Prevenzione. Fossi di scarico ostruiti nelle zone costiere, urgono interventi di pulizia

Prevenzione. Fossi di scarico ostruiti nelle zone costiere, urgono interventi di pulizia

Le immagini della tragedia del nubifragio di Livorno scuotono la Sicilia della prevenzione. La Protezione civile della Regione ha diramato ieri un preallarme arancione per forti precipitazi tra i diversi territori di Palermo, Messina e Catania.

Un disastro che dovrebbe indurre tutti gli Enti locali ad avviare azioni immediate di controllo e di intervento atte a mettere in sicurezza i propri cittadini.

In tutto il territorio urbano del Comune di Menfi urge liberare e pulire subito i tombini delle strade e le caditoie dell’acqua piovana per il possibile arrivo nella vicina stagione autunnale delle copiose piogge che in passato tanti danni hanno fatto a beni pubblici e privati.
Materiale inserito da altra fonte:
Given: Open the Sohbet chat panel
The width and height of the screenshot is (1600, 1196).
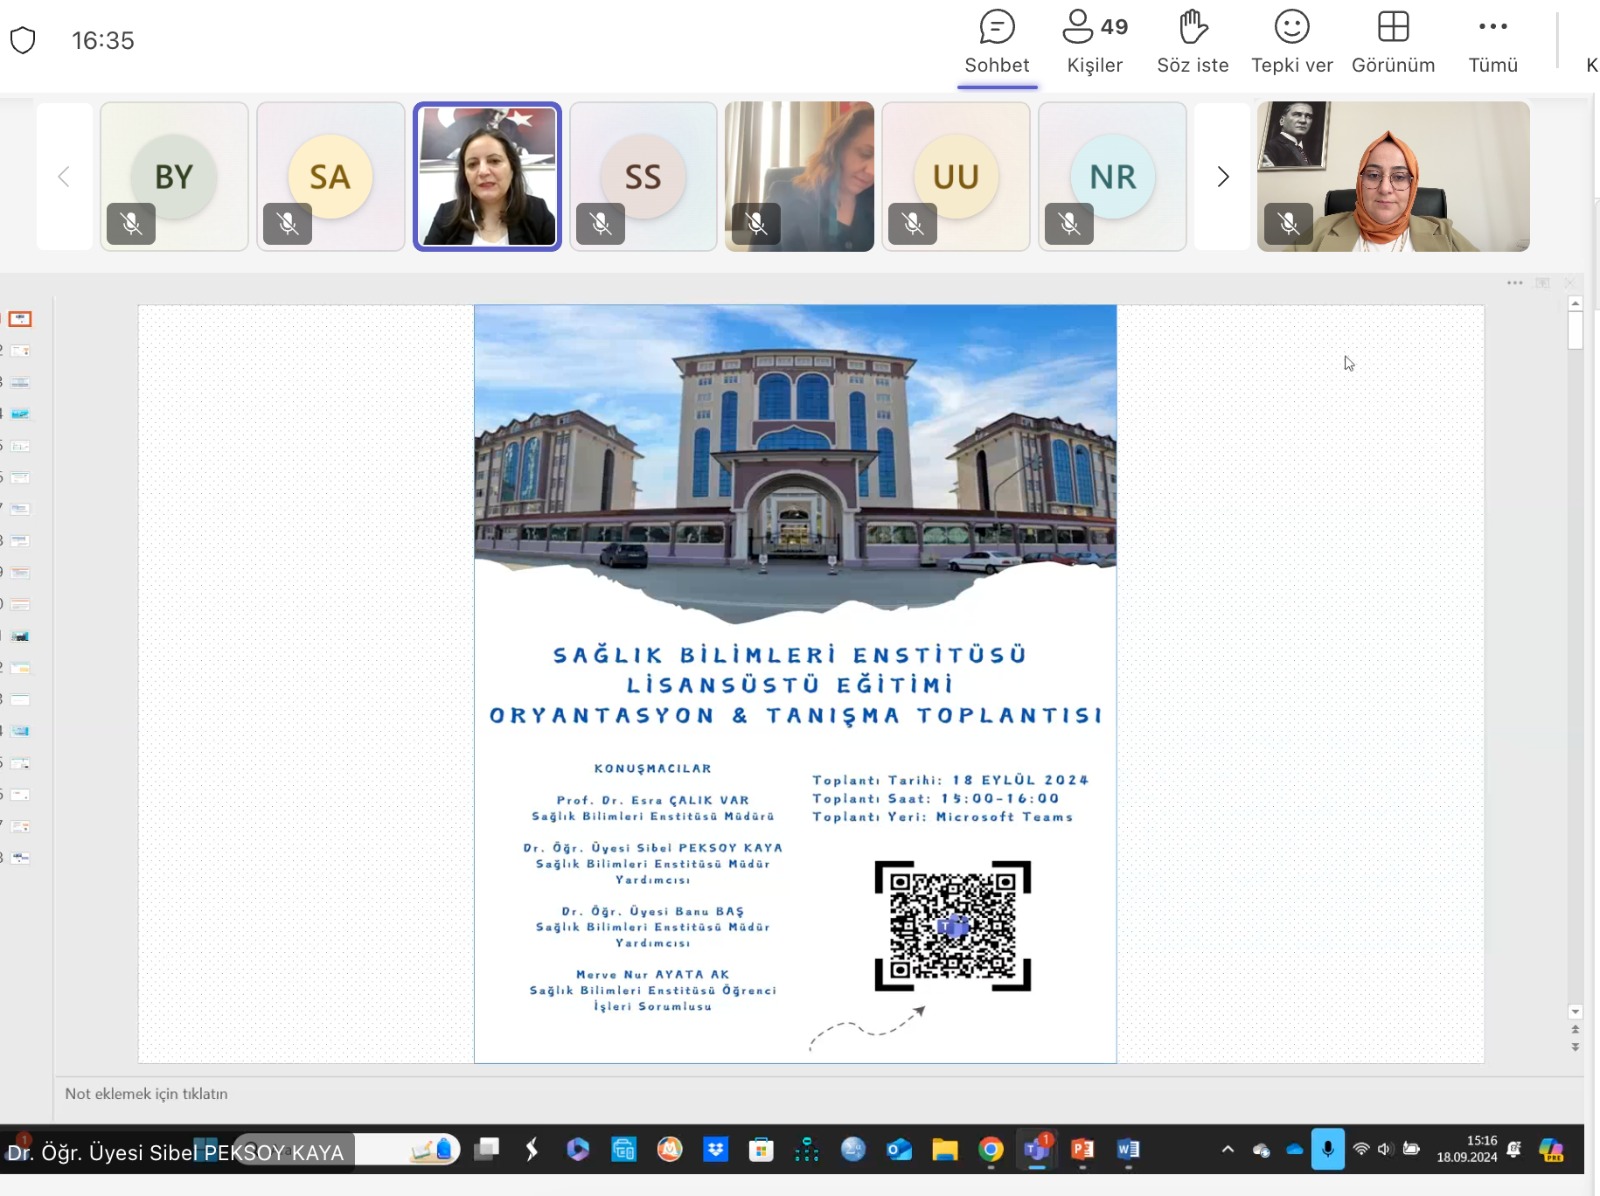Looking at the screenshot, I should pyautogui.click(x=996, y=42).
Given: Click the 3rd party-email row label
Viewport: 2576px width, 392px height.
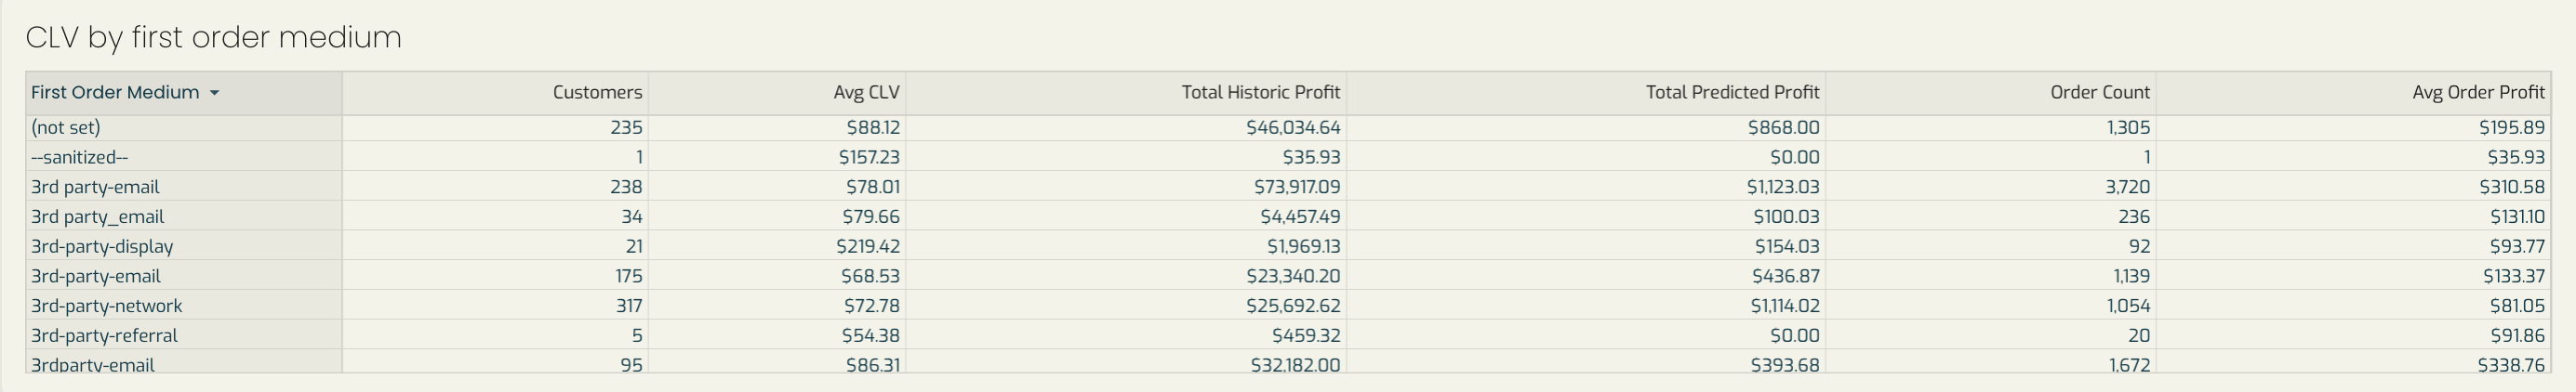Looking at the screenshot, I should (95, 187).

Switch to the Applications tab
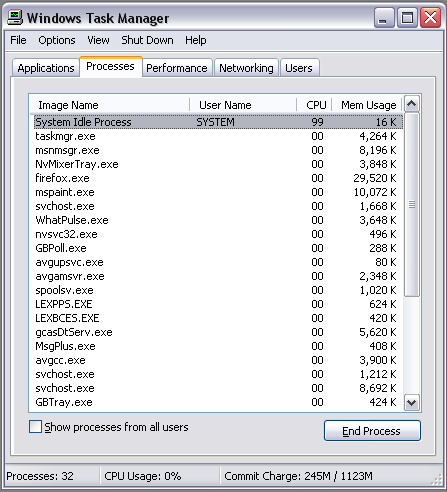46,68
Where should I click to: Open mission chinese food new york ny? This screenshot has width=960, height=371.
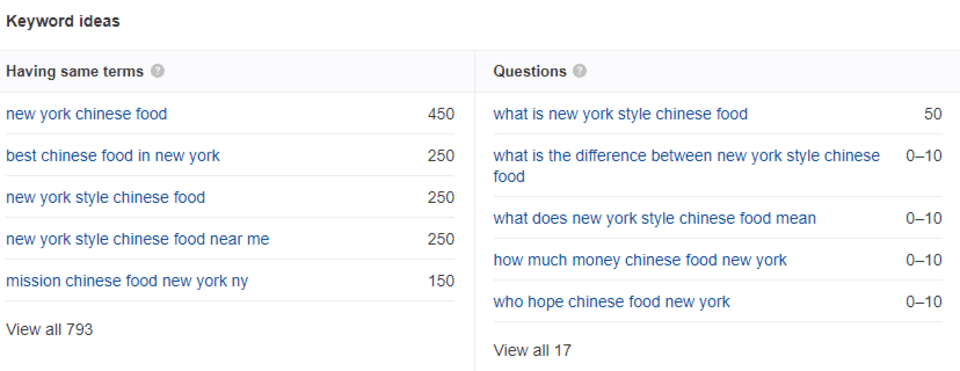pos(127,281)
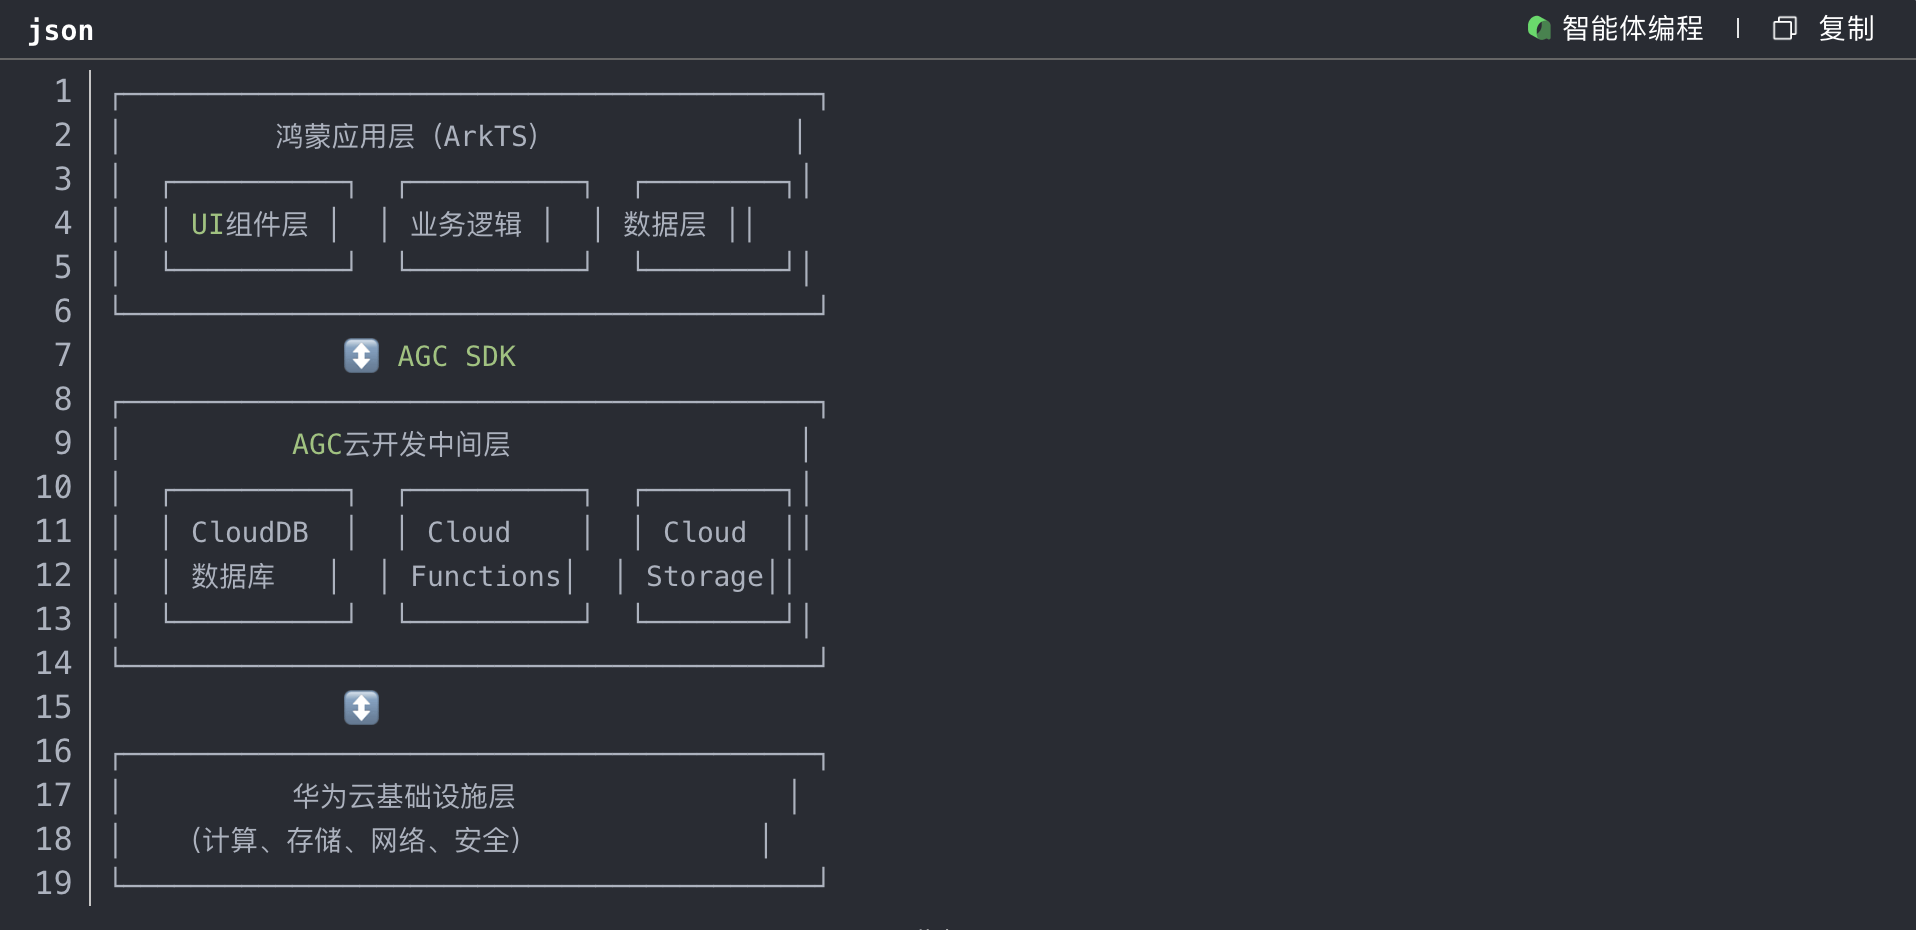Click the AGC SDK text on line 7

click(457, 356)
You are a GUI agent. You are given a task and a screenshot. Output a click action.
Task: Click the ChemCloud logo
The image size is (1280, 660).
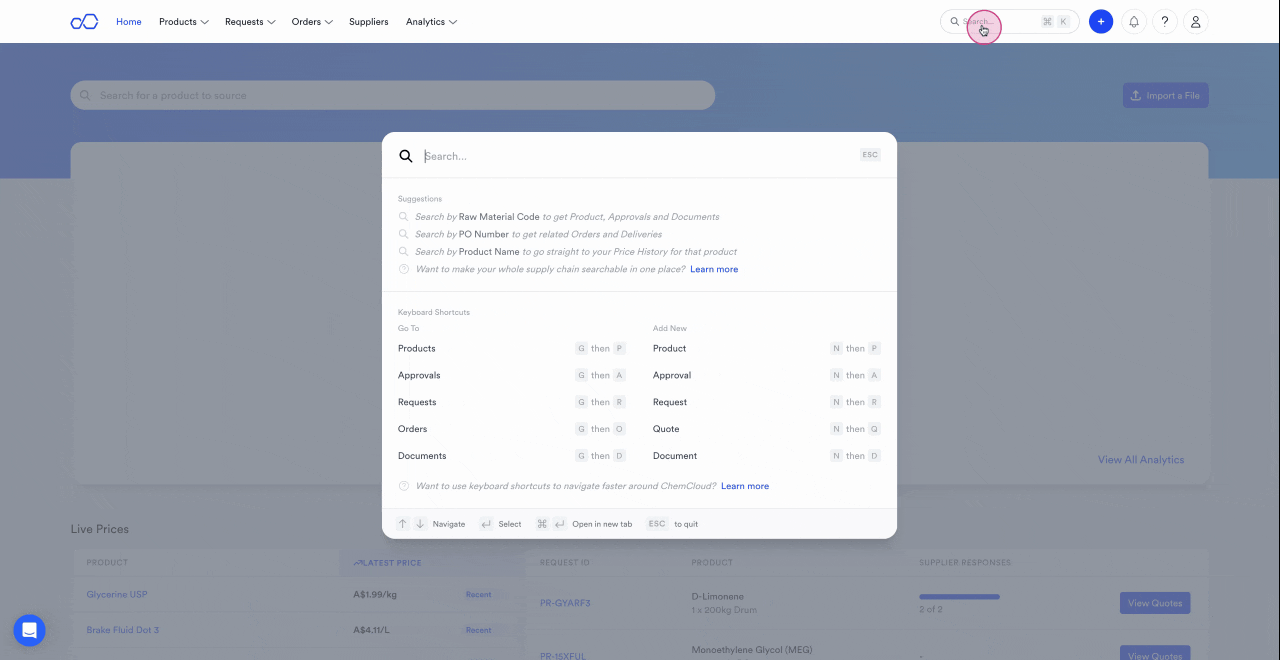pos(84,21)
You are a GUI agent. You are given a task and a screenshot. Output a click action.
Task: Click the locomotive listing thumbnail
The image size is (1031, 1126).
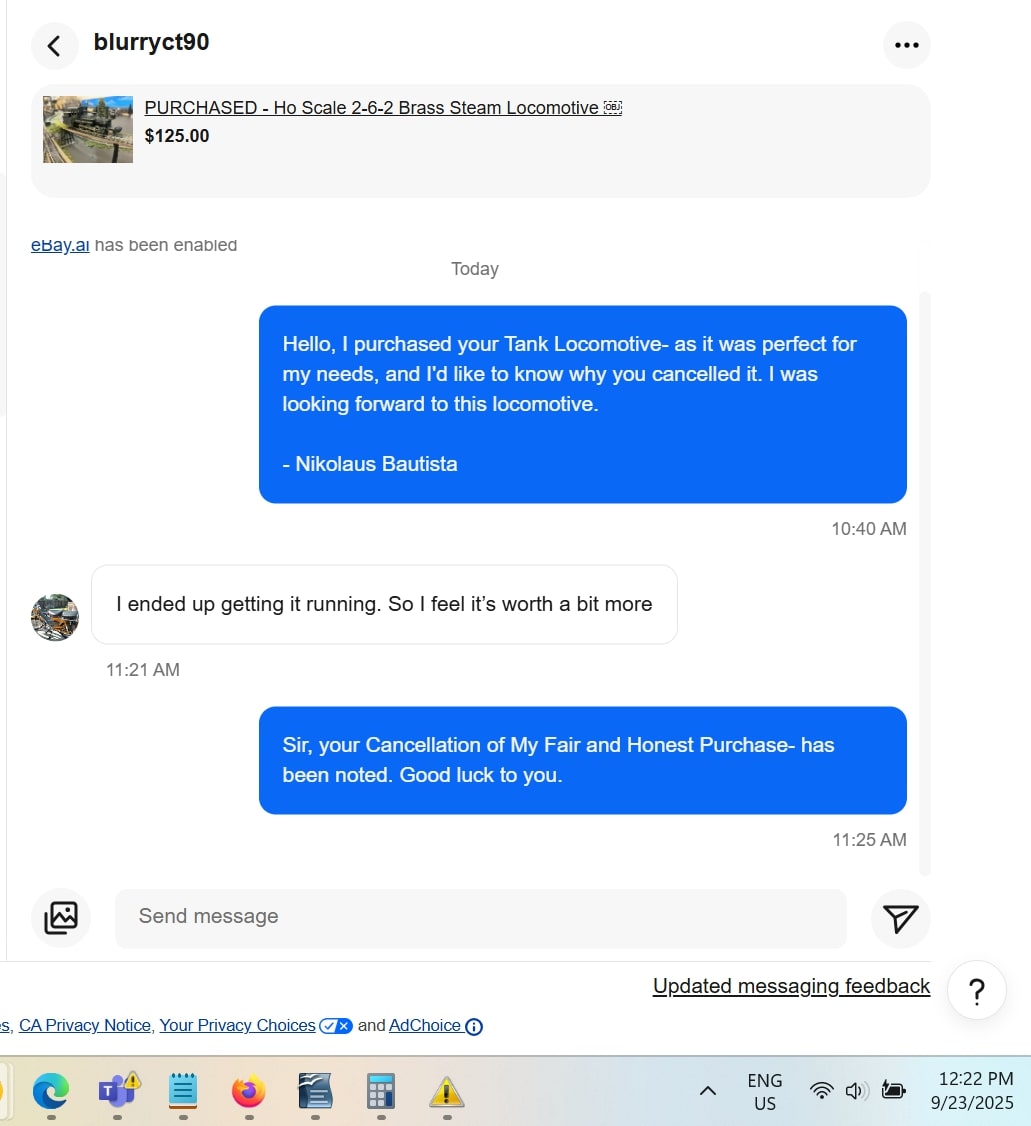click(88, 129)
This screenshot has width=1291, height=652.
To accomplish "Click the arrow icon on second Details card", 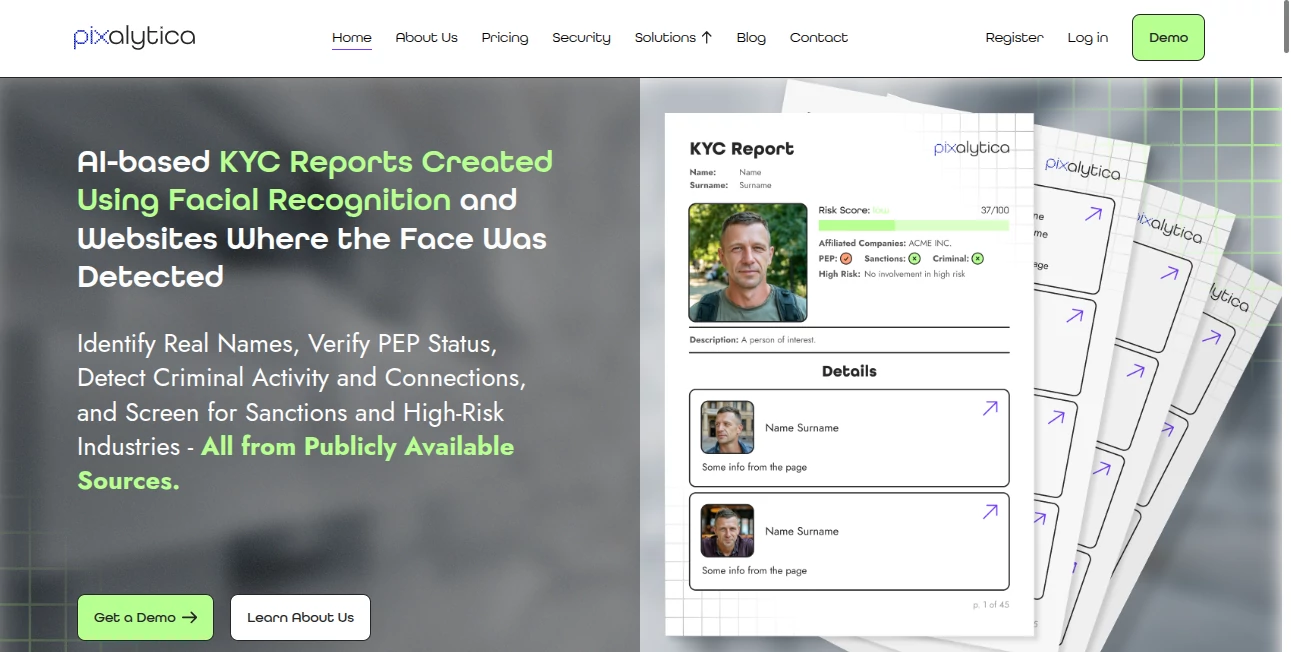I will (x=990, y=512).
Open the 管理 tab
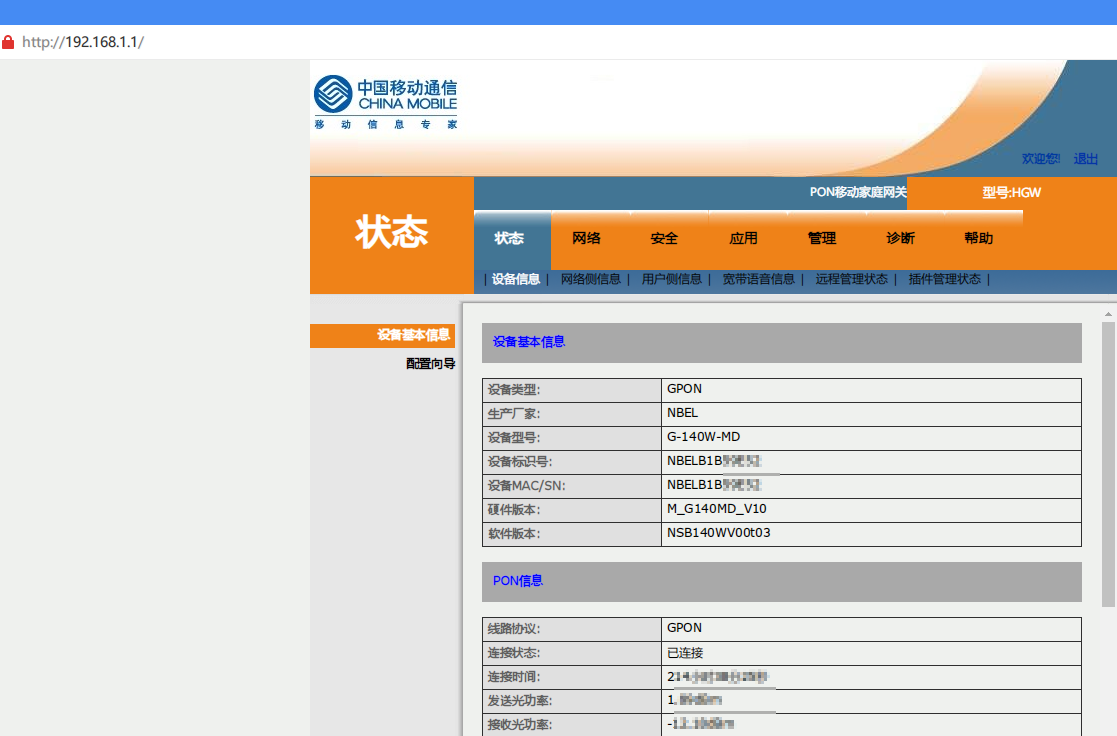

Andrebbe inoltre richiesto, al Libero Consorzio di Agrigento (ex Provincia regionale di Agrigento), un sopralluogo con il fine di mettere in sicurezza la Sp c6, strada provinciale che collega Menfi alla zona balneare di Lido Fiori.

Gli allagamenti avvenuti nello scorso gennaio ha “scatenato” i proprietari dei terreni lungo la suddetta strada provinciale a creare dei cordoli laterali impedendo pertanto il libero deflusso delle acque che si scaricano sui terreni sottostanti.

Inoltre erbacce e rifiuti vari hanno riempito i fossi di scarico impedendo cosicchè il libero deflusso delle acque nei fossi laterali e nelle relative opere di raccolta e di scarico. Se non saranno eseguiti gli interventi lungo la Discesa dei Fiori succederà che l’acqua piovana potrà percorrere tutto il tessuto urbano sino alla Contrada Fiori, trasformandosi in fiume.